- Niye hâlâ oradasınız?
- Daha ileride dönerim belki. Çok rahat bir hayat yaşıyorum şimdi. Pide yapıyorum, üç odamı pansiyon olarak satıyorum...
- Fahri konsolos gibisiniz galiba...
- İnşallah öyle bir unvan almam çünkü yüküm daha da artar. Yolun bir tarafında Mandela oturuyor, bir tarafında ben oturuyorum. Rehberler Türk turist gezdirirken 'Bu Mandela'nın evi,' diye önce orayı gösteriyor, sonra da 'Burası da Yüksel Uzel'in evi,' diye benimkini. Dolayısıyla bazıları kalkıyor otobüsle geliyor kapıya. Hadi buyurun, kırk kişi ağırlıyorsun pastası, çöreği... Ben de olayı bu şekilde çözdüm.
- Tek geliriniz pansiyondan mı?
- Mazbut bir hayatım var.

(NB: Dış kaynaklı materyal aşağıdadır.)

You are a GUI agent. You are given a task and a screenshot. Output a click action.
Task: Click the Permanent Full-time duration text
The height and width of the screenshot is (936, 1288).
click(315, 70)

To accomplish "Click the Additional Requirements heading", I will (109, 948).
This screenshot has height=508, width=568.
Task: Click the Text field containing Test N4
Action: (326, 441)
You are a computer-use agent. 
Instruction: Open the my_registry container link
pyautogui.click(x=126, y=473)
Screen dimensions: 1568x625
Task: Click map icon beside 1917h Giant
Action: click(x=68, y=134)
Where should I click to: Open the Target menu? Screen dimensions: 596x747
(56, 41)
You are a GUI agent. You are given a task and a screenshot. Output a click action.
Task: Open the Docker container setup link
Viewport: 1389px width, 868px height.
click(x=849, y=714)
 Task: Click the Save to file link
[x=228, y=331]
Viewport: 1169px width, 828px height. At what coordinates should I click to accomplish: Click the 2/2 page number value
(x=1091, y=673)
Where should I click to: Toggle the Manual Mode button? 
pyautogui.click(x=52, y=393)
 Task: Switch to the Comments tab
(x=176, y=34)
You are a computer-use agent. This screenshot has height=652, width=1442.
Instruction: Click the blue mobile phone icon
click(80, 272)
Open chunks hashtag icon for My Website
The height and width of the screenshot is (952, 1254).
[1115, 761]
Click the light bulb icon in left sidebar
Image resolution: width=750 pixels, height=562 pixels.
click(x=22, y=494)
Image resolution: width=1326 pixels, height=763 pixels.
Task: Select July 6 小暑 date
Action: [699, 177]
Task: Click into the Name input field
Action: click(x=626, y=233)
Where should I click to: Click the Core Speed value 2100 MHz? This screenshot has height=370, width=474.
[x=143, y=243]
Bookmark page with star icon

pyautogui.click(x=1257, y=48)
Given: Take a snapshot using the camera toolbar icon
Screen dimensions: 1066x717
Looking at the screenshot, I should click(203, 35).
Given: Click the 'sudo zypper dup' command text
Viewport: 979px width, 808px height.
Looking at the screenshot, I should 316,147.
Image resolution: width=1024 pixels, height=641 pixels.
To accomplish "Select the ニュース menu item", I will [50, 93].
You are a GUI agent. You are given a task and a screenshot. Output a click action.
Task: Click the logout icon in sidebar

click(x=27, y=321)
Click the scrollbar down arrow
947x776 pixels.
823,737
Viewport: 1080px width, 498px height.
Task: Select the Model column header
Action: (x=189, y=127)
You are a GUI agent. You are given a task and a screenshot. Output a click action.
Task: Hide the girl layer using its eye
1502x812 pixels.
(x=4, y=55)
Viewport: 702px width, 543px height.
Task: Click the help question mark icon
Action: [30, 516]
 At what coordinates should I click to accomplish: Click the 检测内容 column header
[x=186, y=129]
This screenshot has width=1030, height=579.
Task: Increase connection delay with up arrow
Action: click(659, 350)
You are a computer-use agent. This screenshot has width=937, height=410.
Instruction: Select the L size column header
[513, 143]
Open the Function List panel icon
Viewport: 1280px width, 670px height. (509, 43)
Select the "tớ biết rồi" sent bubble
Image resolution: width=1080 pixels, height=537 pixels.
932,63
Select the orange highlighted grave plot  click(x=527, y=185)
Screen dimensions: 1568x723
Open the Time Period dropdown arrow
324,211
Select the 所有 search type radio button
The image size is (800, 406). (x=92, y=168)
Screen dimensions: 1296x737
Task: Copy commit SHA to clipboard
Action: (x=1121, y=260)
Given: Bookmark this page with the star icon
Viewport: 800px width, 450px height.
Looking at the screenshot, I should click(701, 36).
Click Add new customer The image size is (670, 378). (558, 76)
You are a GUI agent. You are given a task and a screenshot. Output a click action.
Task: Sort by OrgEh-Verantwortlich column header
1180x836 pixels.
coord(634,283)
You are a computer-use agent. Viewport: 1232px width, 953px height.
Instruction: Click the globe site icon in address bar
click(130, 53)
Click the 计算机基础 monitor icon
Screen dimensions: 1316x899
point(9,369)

Sokağım yok, giyimim yok, hayvanlarımla yaşıyorum, bir tane yardımcım var. İdare ediyorum.
- Hâlâ anlamadım nasıl geçindiğinizi?
- Hazırdaki, o bu, bir şekilde dönüyor. Biraz borç harç, biraz mücevher satılıyor...
- Tamam da nereye kadar?
- Gittiği yere kadar... Türkiye'yi taşıyamam, ben artık sahne yapamadığıma göre ne iş yapacağım Türkiye'de söylesene? Geçinemem ve çok üzülürüm. Bir standardım var, çok düzgün bir arkadaş grubum var. Her davete giyinmeye kalkışsan yetmez zaten!